Required tasks
a – In the comment thread about pop lyrics, which song by The Crew-Cuts is cited for its redundancy?
b – Copy the comment thread about pop lyrics word for word, from "A grammatical mobius" to "by Neil Diamond?", inclusive.
c – Write the next part of the comment thread about pop lyrics, starting after its final line.

Posted by: Nic | April 12, 2010 at 11:09 PM
How could you have possibly left out the most nonsensical lyric in pop music history, such as it is ...
"'Cause there ain't no one for to give them no pain." (Horse With No Name" - America)
A grammatical mobius strip.
Posted by: bill | April 13, 2010 at 12:47 AM
Rhyme & Meter > Strunk & White
Posted by: K. | April 13, 2010 at 01:47 AM
I've never seen the published music and lyrics, so it could very well have been written as 'insatiable an appetite,' but I've always assumed it to be 'insatiable in appetite,' whenever I've heard it.
Posted by: Listener bkd | April 13, 2010 at 08:40 AM
Going back to the '50s, there's the redundancy of "Sh-Boom" by The Crew-Cuts: "Oh, life could be a dream, if I could take you up in paradise up above."
Posted by: Andrew | April 13, 2010 at 08:59 AM
How about anything by Neil Diamond?
"When it began, I can't begin to knowin'" (Sweet Caroline)
"I'll have me a time with a poor man's lady" and "
Don't need to say please to no man for a happy tune" (Cracklin' Rosie)

Provided information
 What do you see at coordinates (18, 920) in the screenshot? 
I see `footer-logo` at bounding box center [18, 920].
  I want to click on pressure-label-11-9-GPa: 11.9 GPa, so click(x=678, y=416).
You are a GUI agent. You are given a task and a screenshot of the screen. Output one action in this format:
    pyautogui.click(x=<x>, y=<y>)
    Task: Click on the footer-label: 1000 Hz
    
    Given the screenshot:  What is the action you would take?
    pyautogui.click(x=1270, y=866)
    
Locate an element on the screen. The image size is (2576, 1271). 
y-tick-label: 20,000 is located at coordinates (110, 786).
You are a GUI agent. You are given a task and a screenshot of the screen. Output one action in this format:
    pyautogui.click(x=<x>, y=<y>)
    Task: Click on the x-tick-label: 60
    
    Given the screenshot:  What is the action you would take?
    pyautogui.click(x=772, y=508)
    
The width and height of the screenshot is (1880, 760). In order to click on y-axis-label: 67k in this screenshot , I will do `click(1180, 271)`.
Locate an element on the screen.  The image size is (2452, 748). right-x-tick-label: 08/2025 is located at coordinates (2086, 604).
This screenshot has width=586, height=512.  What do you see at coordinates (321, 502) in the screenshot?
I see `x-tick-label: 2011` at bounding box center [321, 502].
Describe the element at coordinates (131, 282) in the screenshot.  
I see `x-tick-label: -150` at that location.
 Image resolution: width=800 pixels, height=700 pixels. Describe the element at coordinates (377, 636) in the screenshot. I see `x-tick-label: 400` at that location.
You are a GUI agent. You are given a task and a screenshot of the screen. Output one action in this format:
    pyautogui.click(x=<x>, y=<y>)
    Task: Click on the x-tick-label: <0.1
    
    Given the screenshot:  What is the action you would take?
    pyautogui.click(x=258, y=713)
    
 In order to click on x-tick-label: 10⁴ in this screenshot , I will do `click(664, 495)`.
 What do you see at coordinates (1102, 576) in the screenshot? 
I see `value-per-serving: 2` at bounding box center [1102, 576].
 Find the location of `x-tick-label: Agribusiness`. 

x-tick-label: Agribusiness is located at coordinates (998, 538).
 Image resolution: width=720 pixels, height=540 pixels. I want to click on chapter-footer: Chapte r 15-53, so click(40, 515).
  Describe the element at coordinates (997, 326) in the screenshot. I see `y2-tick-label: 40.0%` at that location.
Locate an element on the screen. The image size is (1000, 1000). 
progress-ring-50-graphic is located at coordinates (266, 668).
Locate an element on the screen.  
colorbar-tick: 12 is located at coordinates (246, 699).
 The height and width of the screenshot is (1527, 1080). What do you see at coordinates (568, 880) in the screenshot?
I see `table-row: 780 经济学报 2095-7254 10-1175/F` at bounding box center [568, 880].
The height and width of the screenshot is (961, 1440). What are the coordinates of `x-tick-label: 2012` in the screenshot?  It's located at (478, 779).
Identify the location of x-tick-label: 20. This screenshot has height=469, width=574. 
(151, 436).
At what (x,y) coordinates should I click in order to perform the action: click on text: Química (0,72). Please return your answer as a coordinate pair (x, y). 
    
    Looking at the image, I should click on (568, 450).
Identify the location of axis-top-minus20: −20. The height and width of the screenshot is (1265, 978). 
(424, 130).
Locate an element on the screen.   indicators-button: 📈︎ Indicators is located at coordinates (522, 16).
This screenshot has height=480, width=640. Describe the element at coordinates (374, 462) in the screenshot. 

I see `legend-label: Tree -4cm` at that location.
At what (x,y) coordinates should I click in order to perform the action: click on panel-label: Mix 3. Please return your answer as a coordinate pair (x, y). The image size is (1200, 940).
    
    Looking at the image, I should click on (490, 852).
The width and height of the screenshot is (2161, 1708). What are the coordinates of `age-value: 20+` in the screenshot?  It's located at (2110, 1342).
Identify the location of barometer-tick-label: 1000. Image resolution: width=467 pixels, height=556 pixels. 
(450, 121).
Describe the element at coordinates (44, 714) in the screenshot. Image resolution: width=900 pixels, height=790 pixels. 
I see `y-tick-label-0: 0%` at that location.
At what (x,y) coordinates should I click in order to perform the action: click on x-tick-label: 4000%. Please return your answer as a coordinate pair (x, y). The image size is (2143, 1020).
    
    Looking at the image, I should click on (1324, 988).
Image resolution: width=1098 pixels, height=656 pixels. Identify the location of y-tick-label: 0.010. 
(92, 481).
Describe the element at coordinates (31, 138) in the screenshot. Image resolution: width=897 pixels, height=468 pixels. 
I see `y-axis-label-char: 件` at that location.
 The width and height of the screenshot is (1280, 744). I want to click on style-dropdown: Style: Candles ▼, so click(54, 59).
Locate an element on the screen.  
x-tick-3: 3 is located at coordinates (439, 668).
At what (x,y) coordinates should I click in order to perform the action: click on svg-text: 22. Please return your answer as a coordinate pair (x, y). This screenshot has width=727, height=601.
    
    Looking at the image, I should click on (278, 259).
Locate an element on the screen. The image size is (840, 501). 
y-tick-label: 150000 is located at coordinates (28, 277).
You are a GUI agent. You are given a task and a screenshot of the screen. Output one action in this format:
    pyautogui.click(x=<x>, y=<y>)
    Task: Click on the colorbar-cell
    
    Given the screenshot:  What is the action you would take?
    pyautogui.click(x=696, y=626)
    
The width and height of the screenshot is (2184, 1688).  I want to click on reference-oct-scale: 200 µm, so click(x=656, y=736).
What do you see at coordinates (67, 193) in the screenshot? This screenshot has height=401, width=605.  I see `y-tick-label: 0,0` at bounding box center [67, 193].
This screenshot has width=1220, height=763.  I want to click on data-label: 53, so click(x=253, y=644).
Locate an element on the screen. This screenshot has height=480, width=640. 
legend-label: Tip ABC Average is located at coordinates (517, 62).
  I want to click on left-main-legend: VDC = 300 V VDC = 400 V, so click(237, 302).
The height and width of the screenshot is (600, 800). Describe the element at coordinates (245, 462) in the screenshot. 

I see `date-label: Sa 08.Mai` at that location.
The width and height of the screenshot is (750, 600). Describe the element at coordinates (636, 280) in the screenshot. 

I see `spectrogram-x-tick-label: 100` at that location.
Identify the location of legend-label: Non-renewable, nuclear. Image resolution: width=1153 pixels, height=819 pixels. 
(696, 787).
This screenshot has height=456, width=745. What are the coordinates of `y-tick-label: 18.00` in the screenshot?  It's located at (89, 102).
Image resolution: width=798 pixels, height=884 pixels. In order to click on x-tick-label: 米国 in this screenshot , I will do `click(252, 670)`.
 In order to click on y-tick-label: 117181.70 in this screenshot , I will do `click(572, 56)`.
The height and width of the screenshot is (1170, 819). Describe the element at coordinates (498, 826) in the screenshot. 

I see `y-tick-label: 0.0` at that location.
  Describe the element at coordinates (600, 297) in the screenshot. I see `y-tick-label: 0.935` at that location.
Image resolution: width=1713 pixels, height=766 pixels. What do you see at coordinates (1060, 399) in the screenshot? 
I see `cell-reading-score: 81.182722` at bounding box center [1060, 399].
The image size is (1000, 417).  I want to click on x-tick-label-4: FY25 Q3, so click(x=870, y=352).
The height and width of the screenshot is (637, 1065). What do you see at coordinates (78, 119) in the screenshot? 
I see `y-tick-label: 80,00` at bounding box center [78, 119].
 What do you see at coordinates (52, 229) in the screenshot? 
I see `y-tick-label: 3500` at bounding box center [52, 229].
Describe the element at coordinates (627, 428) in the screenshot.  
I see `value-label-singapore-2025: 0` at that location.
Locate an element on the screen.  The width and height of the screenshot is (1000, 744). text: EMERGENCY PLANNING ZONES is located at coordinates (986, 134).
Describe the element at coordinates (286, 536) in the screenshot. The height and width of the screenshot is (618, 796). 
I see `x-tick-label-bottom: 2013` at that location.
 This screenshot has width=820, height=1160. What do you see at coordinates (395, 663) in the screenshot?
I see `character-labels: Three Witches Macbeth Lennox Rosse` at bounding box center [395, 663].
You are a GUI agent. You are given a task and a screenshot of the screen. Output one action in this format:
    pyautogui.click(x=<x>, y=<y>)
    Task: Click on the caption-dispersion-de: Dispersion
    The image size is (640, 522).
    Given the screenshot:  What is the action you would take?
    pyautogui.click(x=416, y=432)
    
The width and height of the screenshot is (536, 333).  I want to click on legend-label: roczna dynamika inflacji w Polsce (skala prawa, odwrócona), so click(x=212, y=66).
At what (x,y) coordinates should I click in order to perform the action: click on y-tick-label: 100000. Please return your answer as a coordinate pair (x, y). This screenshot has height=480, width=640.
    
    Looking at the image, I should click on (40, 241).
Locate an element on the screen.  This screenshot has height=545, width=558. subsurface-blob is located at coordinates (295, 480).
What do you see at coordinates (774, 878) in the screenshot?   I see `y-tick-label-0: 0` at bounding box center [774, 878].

Task responses
a – "Sh-Boom."

b –
A grammatical mobius strip.
Posted by: bill | April 13, 2010 at 12:47 AM
Rhyme & Meter > Strunk & White
Posted by: K. | April 13, 2010 at 01:47 AM
I've never seen the published music and lyrics, so it could very well have been written as 'insatiable an appetite,' but I've always assumed it to be 'insatiable in appetite,' whenever I've heard it.
Posted by: Listener bkd | April 13, 2010 at 08:40 AM
Going back to the '50s, there's the redundancy of "Sh-Boom" by The Crew-Cuts: "Oh, life could be a dream, if I could take you up in paradise up above."
Posted by: Andrew | April 13, 2010 at 08:59 AM
How about anything by Neil Diamond?

c –
Posted by: Bobo Hoho | April 13, 2010 at 09:28 AM
Seriously, Pink Floyd? You don't think this was perhaps intended tad ironically, given the nature of the song/album? Same with Bo Diddley - I think there's a bit of humor at work there. I launch grammar corrections as much as the next know-it-all, but have a little perspective, huh?
Posted by: Bits N Rather | April 13, 2010 at 09:36 AM
“You shoulda heard just what I seen”
I so disagree. In context, that line is poetry (and self-conscious humor, as Bits noted).
Posted by: wapsie | April 13, 2010 at 09:47 AM
"Just break it all; you listen me: break it all!"
—Los Shakers
Posted by: Dann Baker | April 13, 2010 at 10:27 AM
“Well since she put me down I’ve been ALL THROUGH IT in my head” or do I just hear it the way I think it should be?
Posted by: Rockford John | April 13, 2010 at 11:24 AM
And then there's "No matter where I go I will come back to my English Rose/ For nothing, could ever tempt me from she" (The Jam, "English Rose") It's such a great song, but that lines rankles every time.
Or "She is addicted to thee" in "Dancing Barefoot"--that can't be correct grammar, can it? Even aside from being Old English.
Posted by: Paula | April 13, 2010 at 12:14 PM
"I thought it was 'This ever-changing world in which we're livin' ... '
Posted by: Nic | April 12, 2010 at 11:09 PM"
===
I think you think rightly.
"When you were young and your heart was an open book,
you used to say, 'Live and let live.'
(you know you did, you know you did, you know you did)
But if this ever-changing world in which we're livin' makes you give in and cry,
say 'Live and let die.'"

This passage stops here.